Equallogic, VAAI and the Fear of Queues

Previously I posted on how using bigger VMFS volumes helps Equallogic reduce their scalability issues when it comes to total iSCSI connections. There was a comment about does this mean we can have a new best practice for VMFS size. I quickly said, “Yeah, make em big or go home.” I didn’t really say that but something like it. Since the commenter responded with a long response from Equallogic saying VAAI only fixes SCSI locks all the other issues with bigger datastores still remain. ALL the other issues being “Queue Depth.”

Here is my order of potential IO problems on with VMware on Equallogic:

  1. Being spindle bound. You have an awesome virtualized array that will send IO to every disk in the pool or group.
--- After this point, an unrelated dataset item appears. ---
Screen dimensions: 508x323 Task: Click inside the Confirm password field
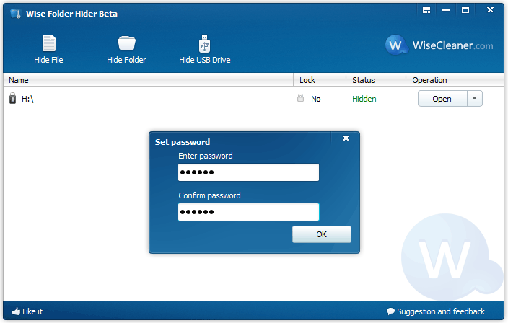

Unlike some others you can take advantage of a lot of spindles. Even then, depending on the types of disks some IO workloads are going to use up all your potential IO. **Solution(s): **More spindles is always a good solution if you have unlimited budget. Not always practical. Put some planning into your deployment. Don’t just buy 17TB of SATA. Get some faster disk and break your Group into pools and separate the workloads into something better suited to the IO needs.

  2. Connection Limits. The next problem you will run into if you are not having IO problems is the total iSCSI connections. In an attempt to get all of the IO you can from your array you have multiple vmk ports using MPIO. This multiplies the connections very quickly. When you reach the limit, connections drop and bad things happen. Solution: The new 5.02 firmware increases the total maximum connections. Additionally, bigger datastores means less connections. Do the math.

  3. Queue Depth. There are queues everywhere, the SAN ports have queues. Each LUN has a queue. The HBA has a queue. I would need to defer to a this article by Frank Denneman (a much smarter guy than myself.) That balanced storage design is best course of action. Solution(s): Refer to problem 1. Properly designed storage is going to give you the best solution for any potential (even though unlikely) queue problems. In your great storage design, make room for monitoring. Equallogic gives you SANHQ USE IT!!! See how your front end queues are doing on all your ports. Use ESXTOP or RESXTOP to see how the queues look on the ESX host. Most of us will find that queues are not a problem when problem one is properly taken care of. If you still have a queuing problem then go ahead and make a new datastore. I would also request Equallogic (and others) release a Path Selection Policy plugin that uses a Least Queue Depth algorithm (or something smarter). That would help a lot.

So I will repeat my earlier statement that VAAI allows you to make bigger datastores and house more VM’s per store. I will add a caveat, if you have a particular application that needs a high IO workload, give it a datastore.

Written on October 29, 2010